Un tribunale australiano ha ritenuto Google colpevole di aver permesso a quattro inserzionisti di pubblicare messaggi pubblicitari ingannevoli sul suo motore di ricerca. Una sentenza che accoglie il ricorso dell’autorità garante australiana dopo una prima sentenza favorevole all’azienda californiana.
Torna in auge dunque la questione di Adwords, il sistema che gestisce le inserzioni pubblicitarie su Google: secondo Mountain View, gli inserzionisti dovrebbero essere considerati gli unici responsabili di eventuali truffe ai consumatori, ma il giudice Peter Jacobson che ha emesso la sentenza, non la pensa così e nel dispositivo invita Big G a stabilire un programma di conformità e a rivedere le sue regole «alla luce della decisione della Corte».
Una vicenda che ricorda da vicino quella dei falsi biglietti per le olimpiadi londinesi, con la differenza sostanziale che in quel caso vittime e carnefici non appartengono allo stesso paese e Google vi aveva posto subito rimedio. In questo caso, invece, la ACCC (Commissione australiana per la concorrenza e i consumatori) ha insistito nel suo iter perché insoddisfatta della causa persa il 22 settembre 2011 dopo quattro anni di battaglie legali che si concluse con una semplice multa di 28 mila dollari per Google.

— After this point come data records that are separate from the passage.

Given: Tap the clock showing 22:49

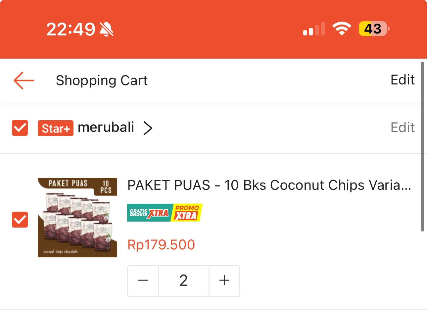Looking at the screenshot, I should (x=70, y=29).
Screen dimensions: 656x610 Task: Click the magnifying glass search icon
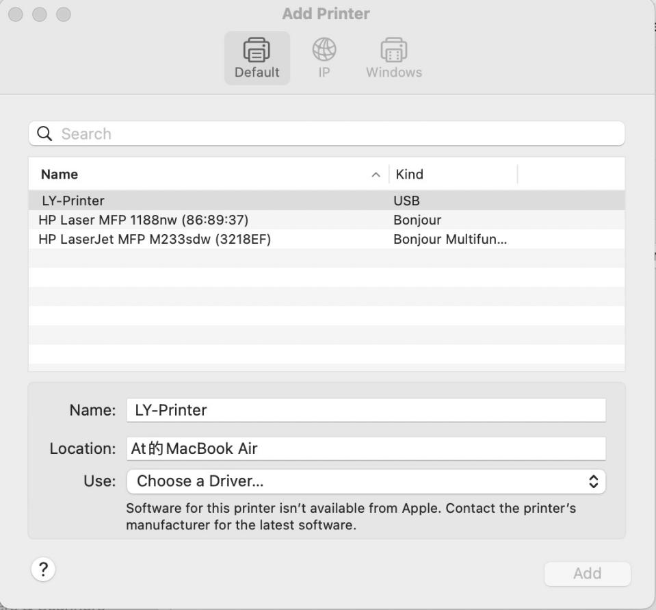[x=44, y=134]
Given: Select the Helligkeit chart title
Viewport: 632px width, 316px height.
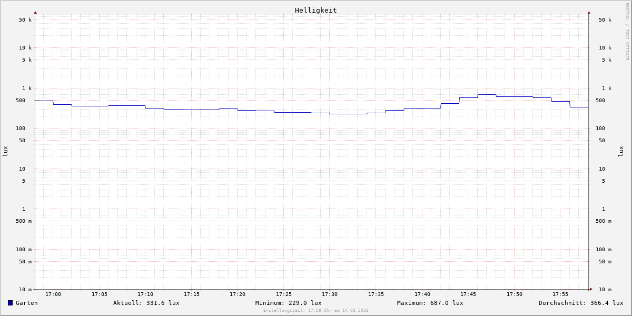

La corte federale ha accolto il ricorso e le ha dato ragione: quattro di quegli annunci – tutti legati a siti di vendita che si spacciavano come rivenditori ufficiali di alcuni marchi, ad esempio auto – erano platealmente truffaldini e Google non ha fatto nulla per rimuoverli. Così commenta Rod Simms, presidente della commissione:
Questo ricorso solleva questioni molto importanti come il ruolo dei motori di ricerca come editori di contenuti a pagamento nell’era online, e questa sentenza è importante perché ha chiarito che Google e altri motori di ricerca sono direttamente responsabili per fuorvianti o ingannevoli risultati di ricerca a pagamento.
Una pubblicità in cui un account si spaccia come fornitore o venditore di un marchio che in realtà non rappresenta è un fatto commercialmente grave, non c’è dubbio. La novità della sentenza risiede nel fatto che si considera la query come una forma di garanzia implicita dell’identità dell’inserzionista, cioè non si concentra solo sulla differenza tra ricerca e risposta, ma sulla corresponsabilità del motore di ricerca, fornendo l’URL, cioè una informazione, nello stabilire quell’inganno.